Winding back along the road from Maligne Lake we witnessed a couple of moose spending some quality time together and the crowd quickly gathered on the side of the highway to view the massive and majestic creatures. We left the moose alone and continued back to Jasper. We were rewarded for giving the moose their space with one of the most extravagant views that I have ever seen. It gives me chills writing about it months later. Pyramid Mountain, aptly named in the 1800’s for it’s appearance, dominates the horizon above Jasper and quickly became one of my favorite shots of all-time.
Jasper was an interesting place that we caught at an interesting time. During the summer, I imagine the hiking, biking, and climbing is spectacular.

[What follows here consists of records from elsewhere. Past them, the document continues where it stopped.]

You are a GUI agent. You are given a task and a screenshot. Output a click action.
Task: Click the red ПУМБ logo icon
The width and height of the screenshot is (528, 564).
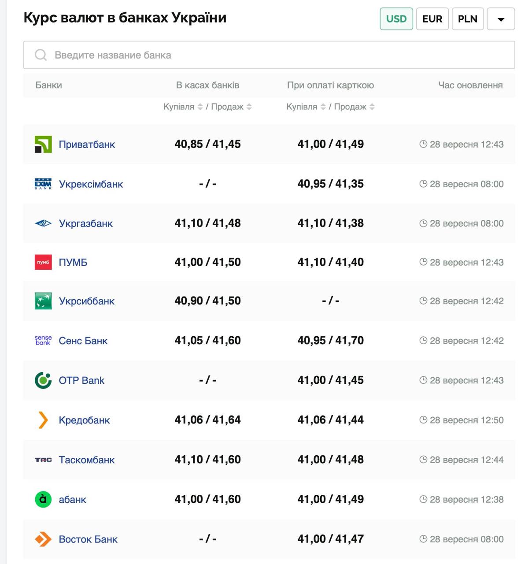pos(43,262)
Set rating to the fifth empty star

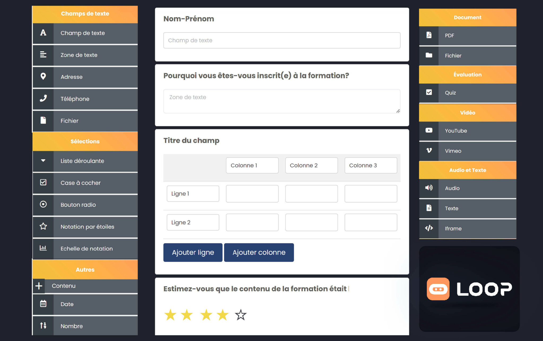pos(241,315)
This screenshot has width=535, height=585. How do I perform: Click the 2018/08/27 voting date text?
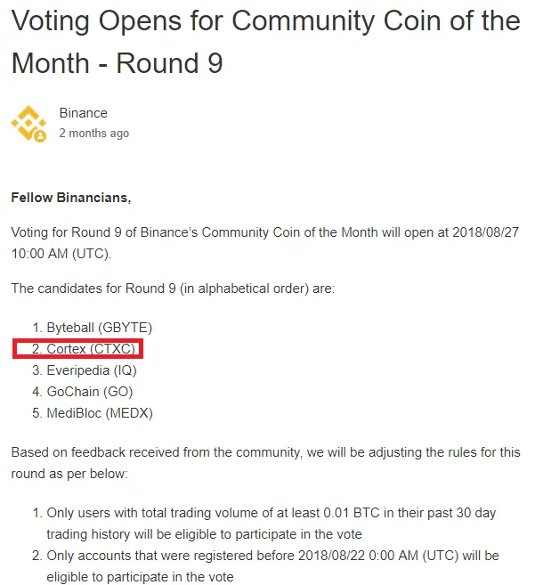[x=486, y=232]
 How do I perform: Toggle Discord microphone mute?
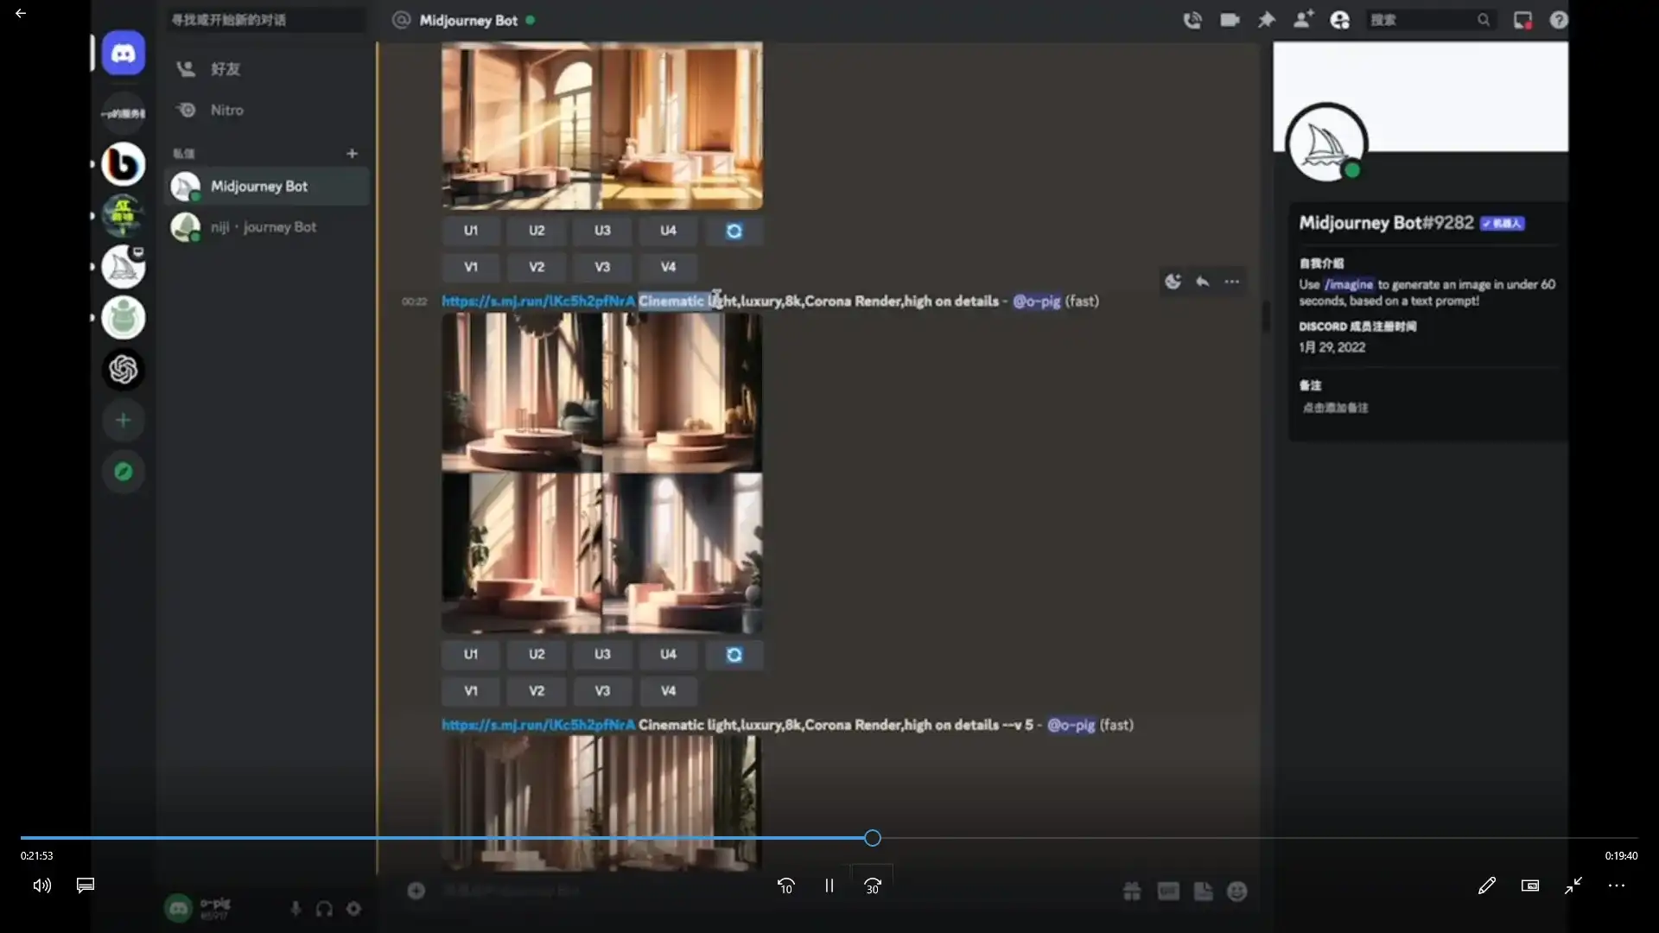pos(296,909)
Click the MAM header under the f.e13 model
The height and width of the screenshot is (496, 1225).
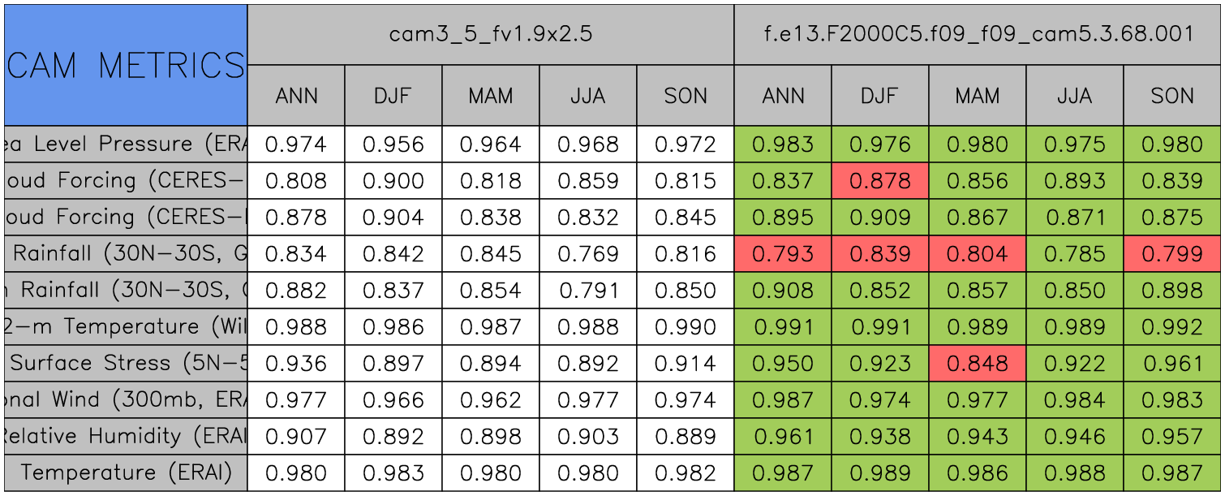pyautogui.click(x=978, y=96)
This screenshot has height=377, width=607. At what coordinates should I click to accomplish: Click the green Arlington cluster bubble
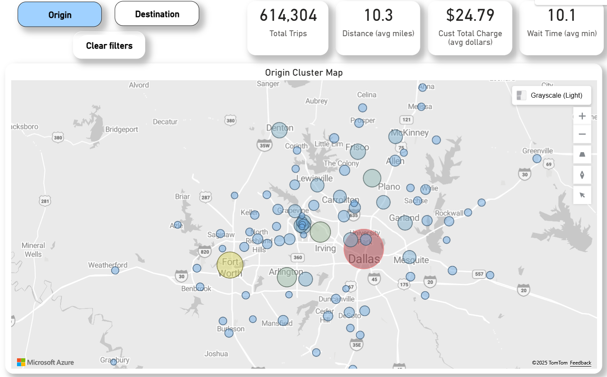(287, 277)
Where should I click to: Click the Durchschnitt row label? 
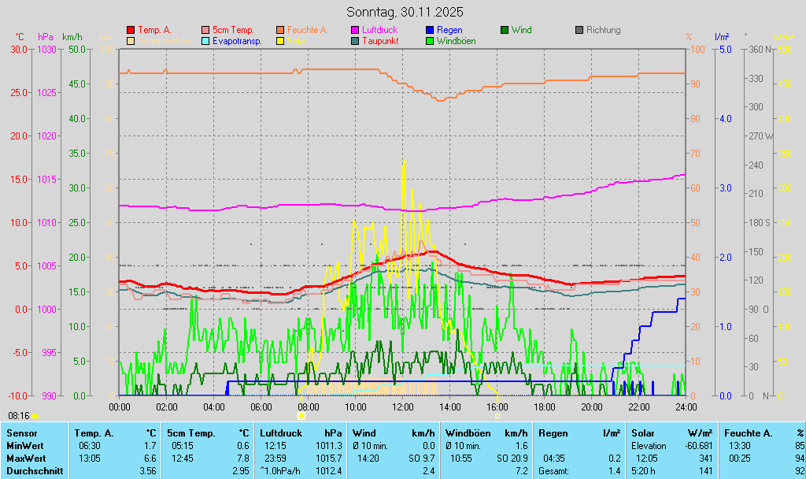(x=31, y=470)
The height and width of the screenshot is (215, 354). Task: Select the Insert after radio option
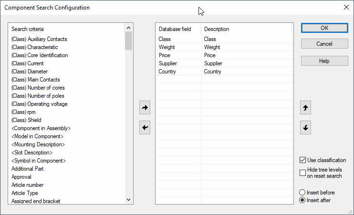click(x=302, y=200)
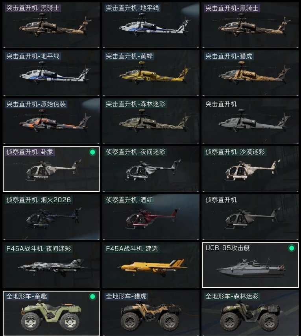Click the green equipped dot on 侦察直升机-卦象

pyautogui.click(x=92, y=152)
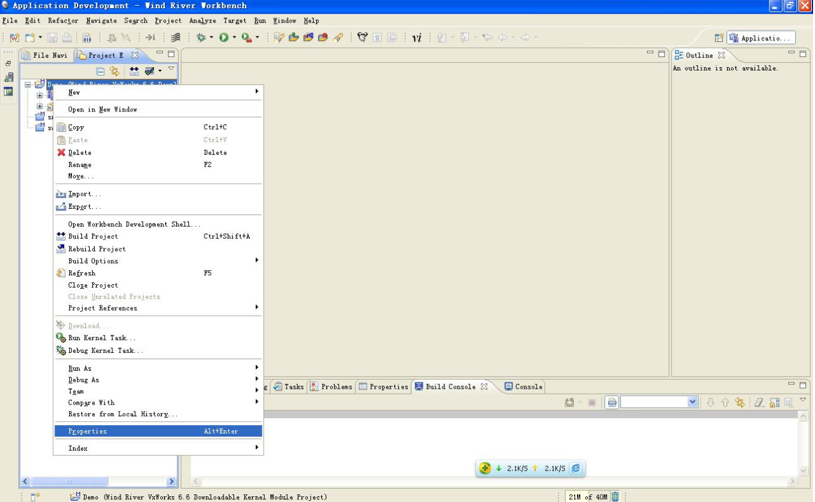Select Properties from the context menu
The image size is (815, 502).
87,431
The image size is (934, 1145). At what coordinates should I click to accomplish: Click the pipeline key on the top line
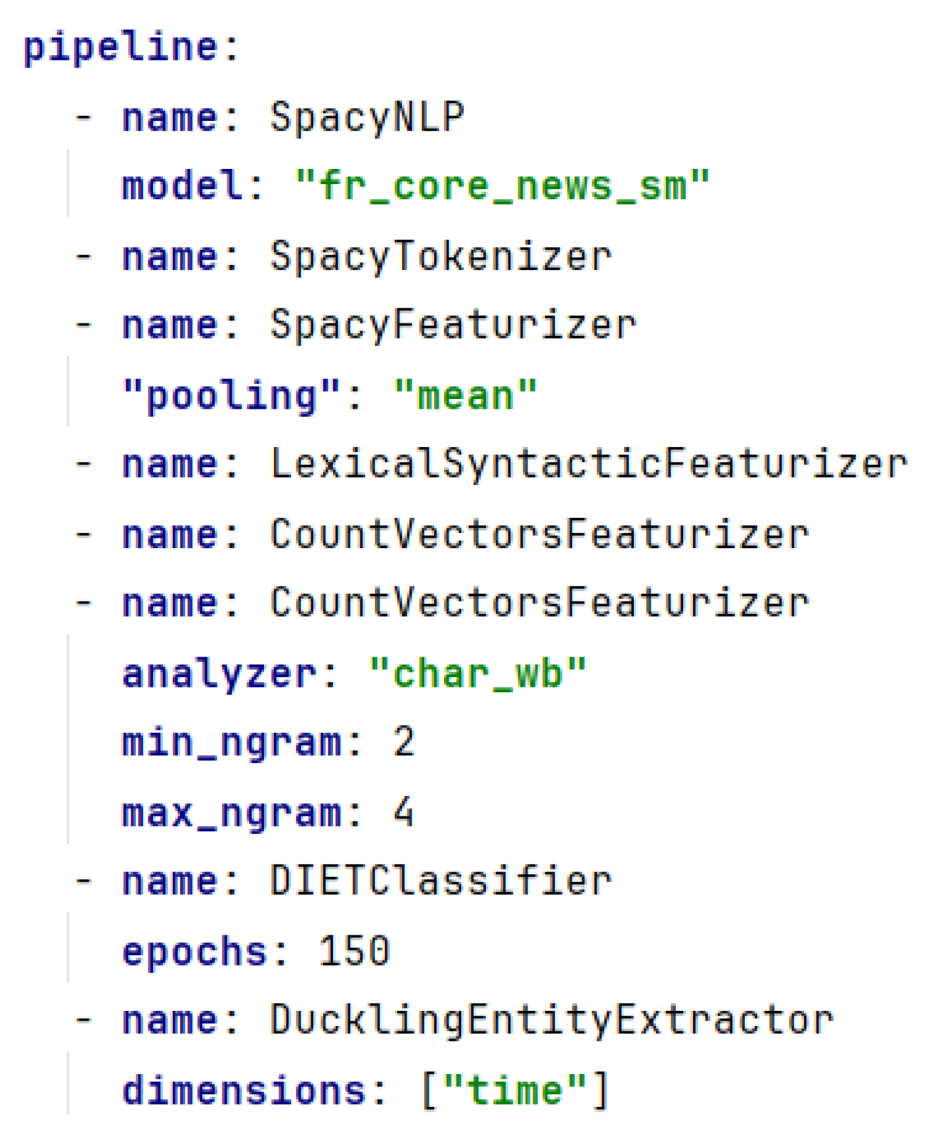120,47
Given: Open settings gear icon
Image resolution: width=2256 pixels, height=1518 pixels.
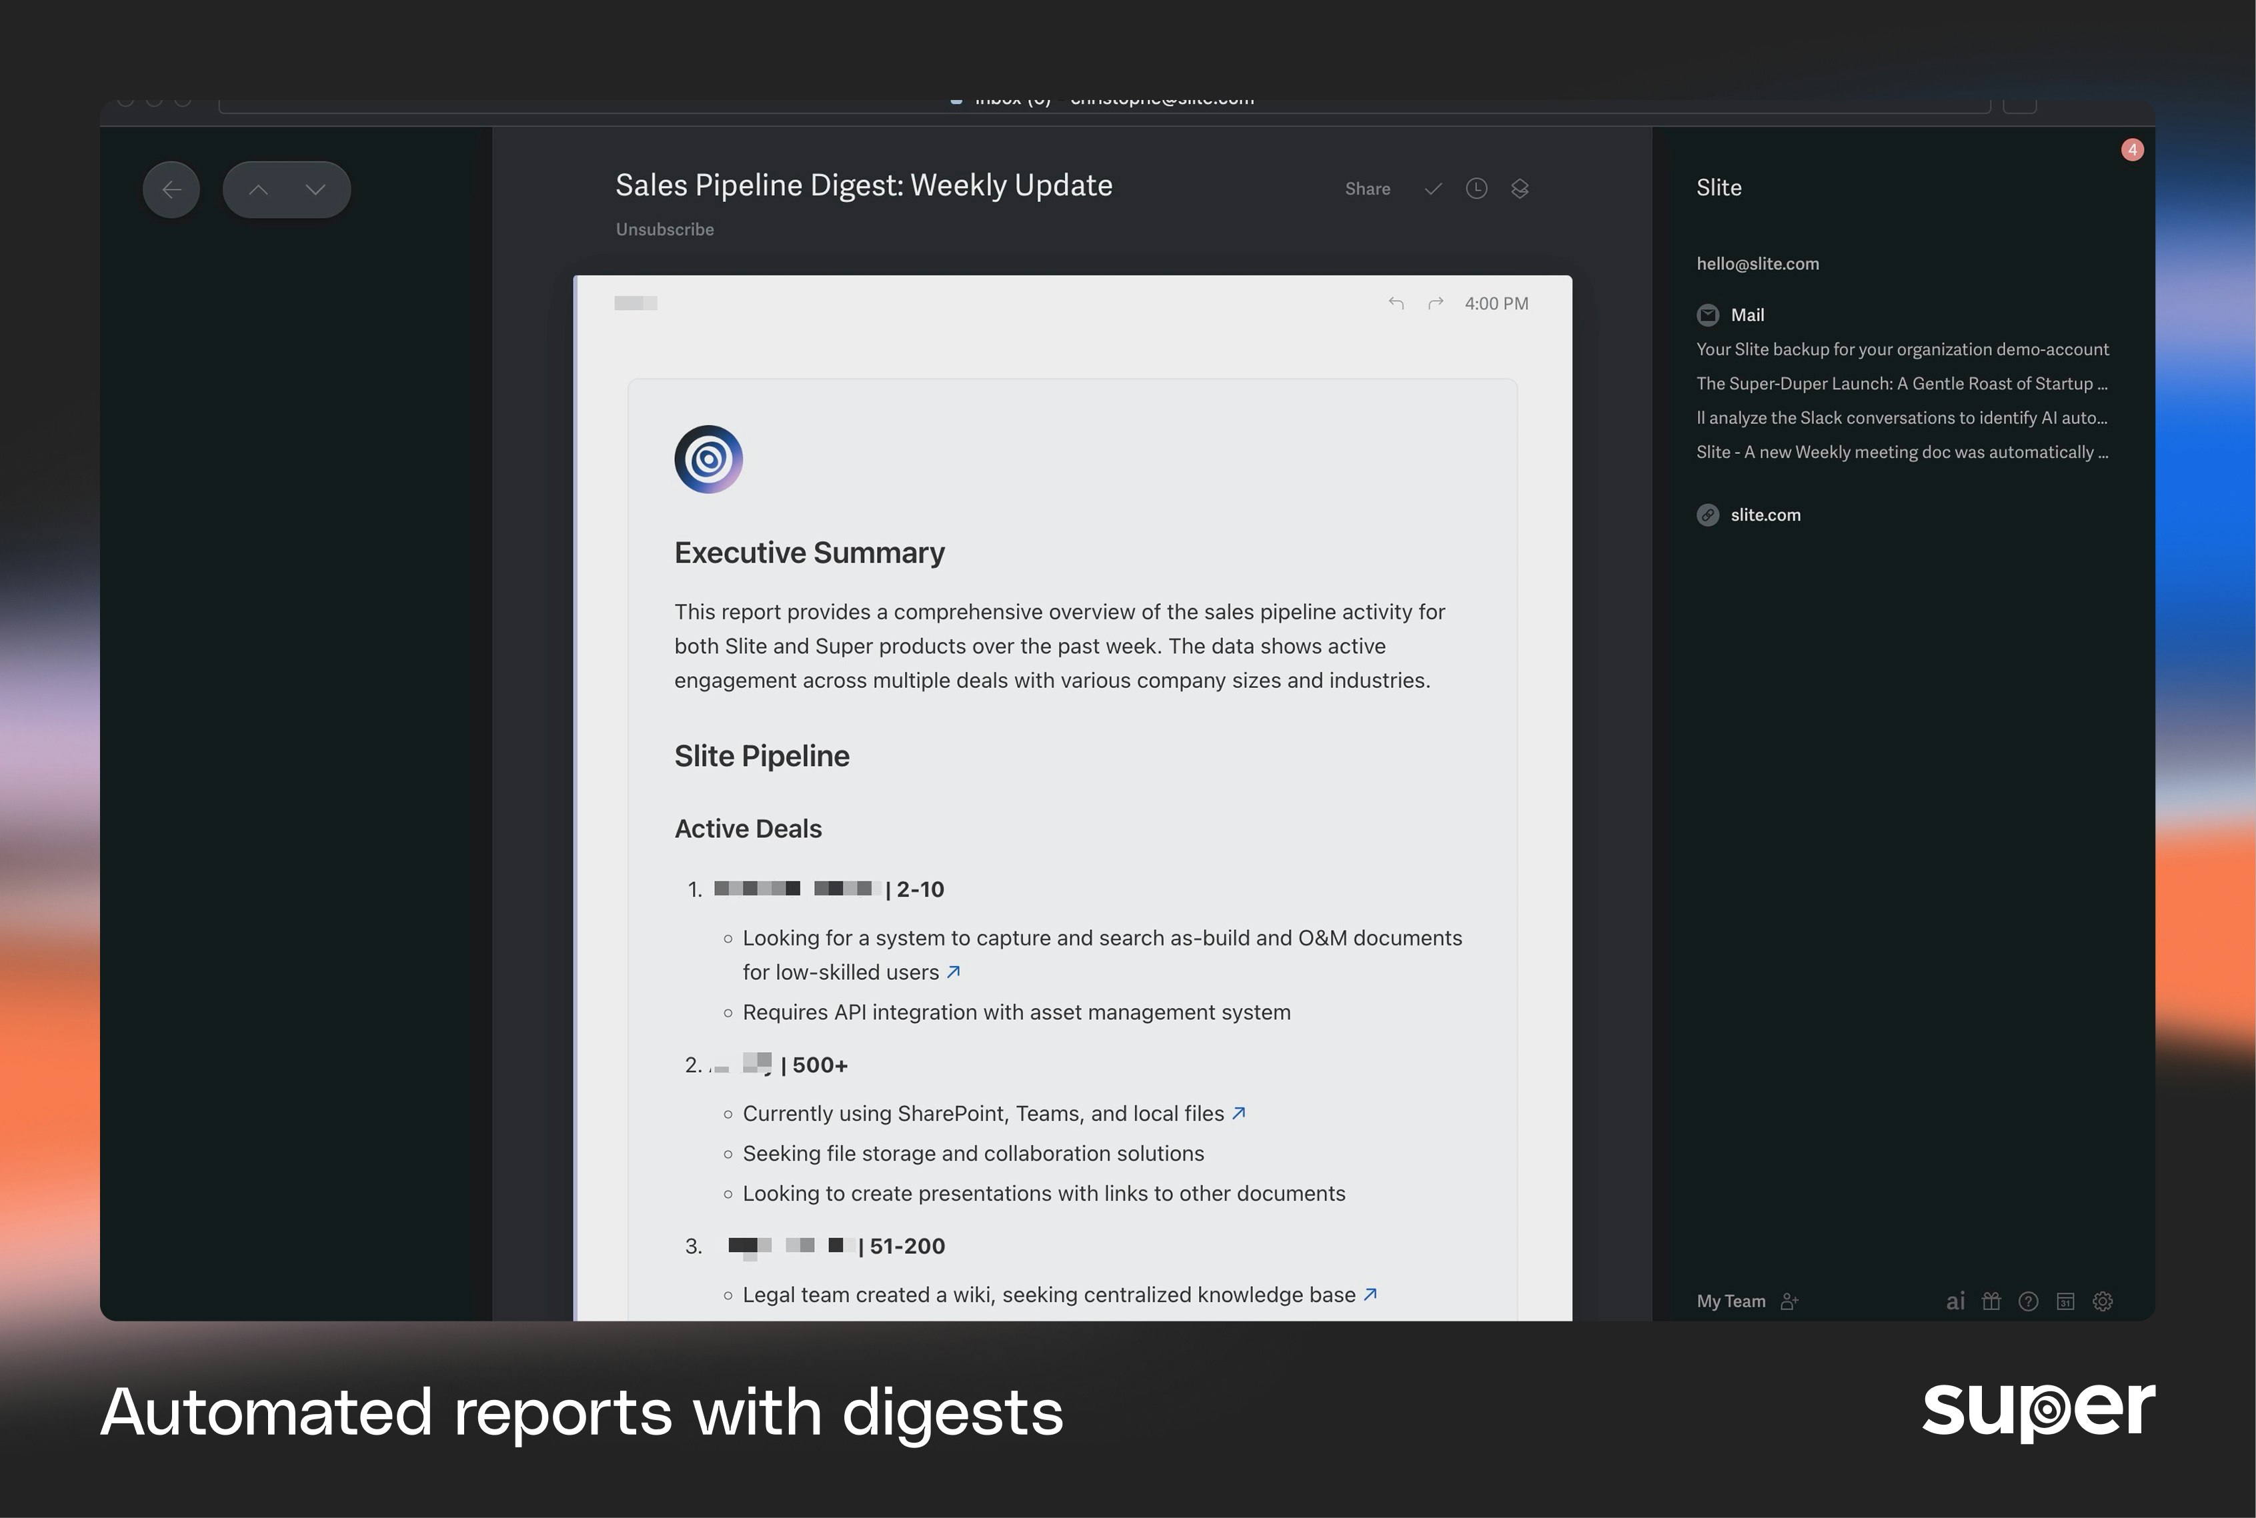Looking at the screenshot, I should (x=2103, y=1301).
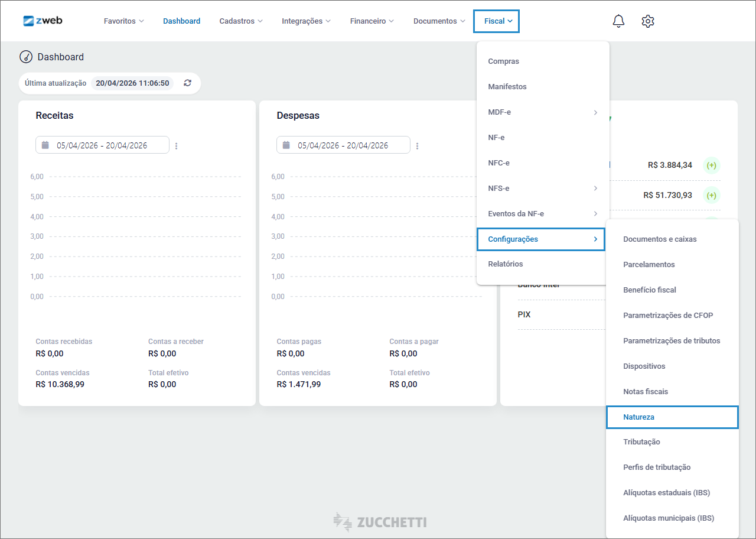Expand the Financeiro menu
The height and width of the screenshot is (539, 756).
tap(372, 21)
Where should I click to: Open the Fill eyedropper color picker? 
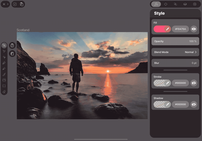pos(167,29)
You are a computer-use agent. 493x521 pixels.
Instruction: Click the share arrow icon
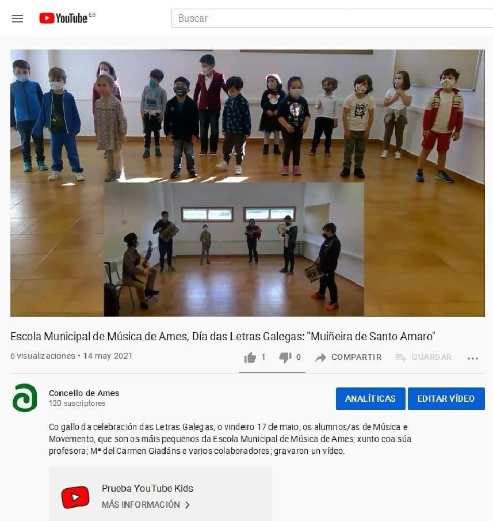click(x=320, y=358)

Likewise in the winter I can’t imagine the possibilities of winter activities. Shoulder season seemed like a great time to visit Jasper without the crowds, but also without the elk. We spent 2 days in Jasper and didn’t see a single elk. This was a little disappointing because the town center is known for the excellent elk population. The missing elk simply give us another reason to return to Jasper someday.